10-26-2011, 03:53 AM

I am trying to only run 3 at a time and haven't seen many errors lately. I did try and load a dual quad up with clean energy a few weeks back and it seemed to error out more work units when running 8 at a time. This could be a sensitive batch of work units as well. I think I errored 2 recently, but I've had my power glitch causing it to reboot machines and think that may be part of the problem.

Jason1478963

10-26-2011, 12:58 PM

I'm not finding anybody else with recent errors in the WCG CEP2 forum. I would think the SSD and raptor setups would be fast enough to keep the I/O issue down.
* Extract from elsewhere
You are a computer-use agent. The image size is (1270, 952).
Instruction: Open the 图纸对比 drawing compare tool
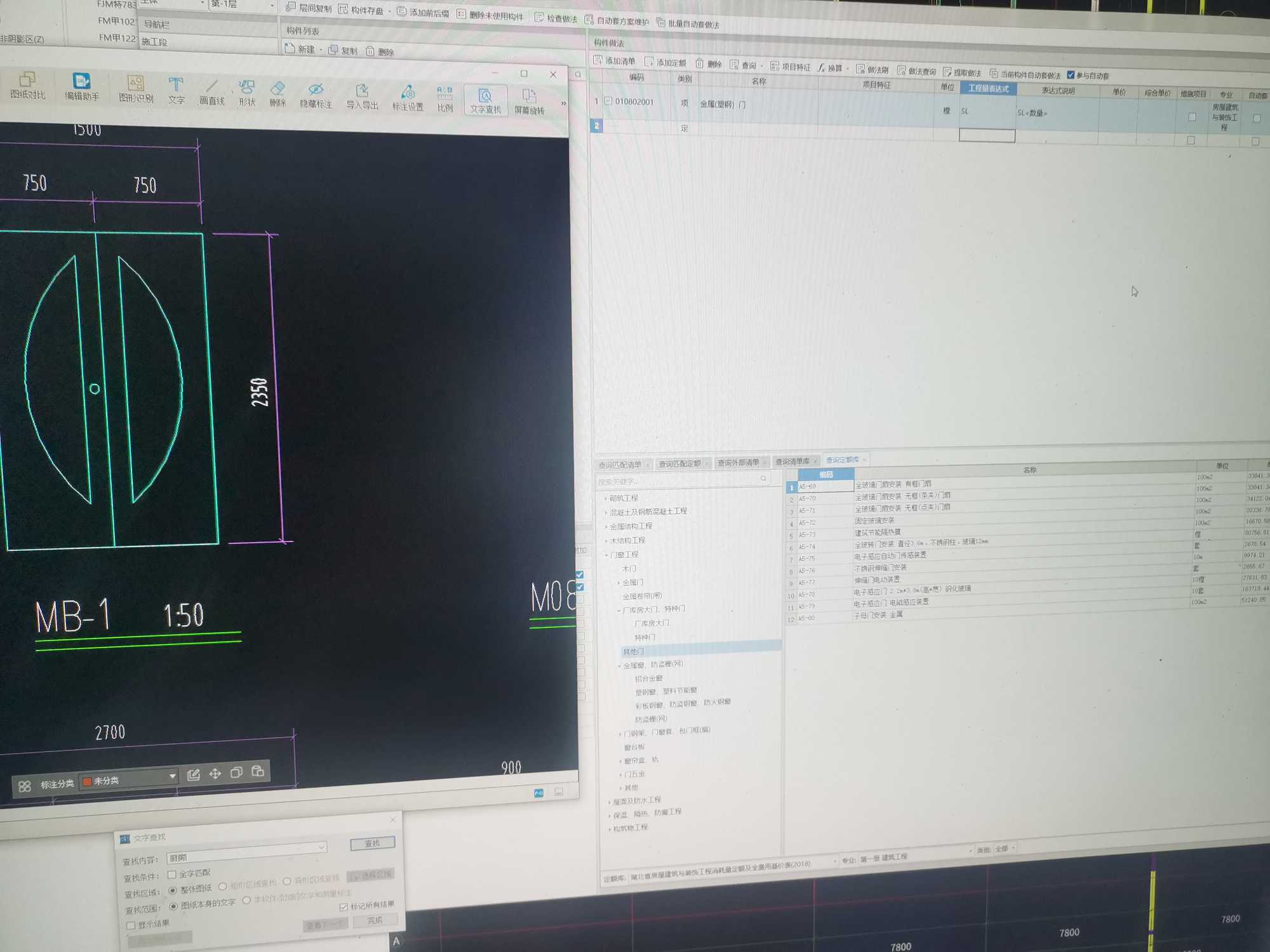[x=27, y=85]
It is always nice to be able to run your favorite sub project, but it seems they don't play well with multiples running from my experience running eight at a time on my dual opteron setup a few weeks ago. With my mix and trying to bring other projects up to 10 years of crunch time for future badges three CEP2 at a time seem to run well. When they bring clean energy back online I can try and fill a machine or two up with clean energy to see if I see more errors again. In the mean time we might want to post some info for the WCG techs to verify if they are seeing issues with other crunchers after job 11.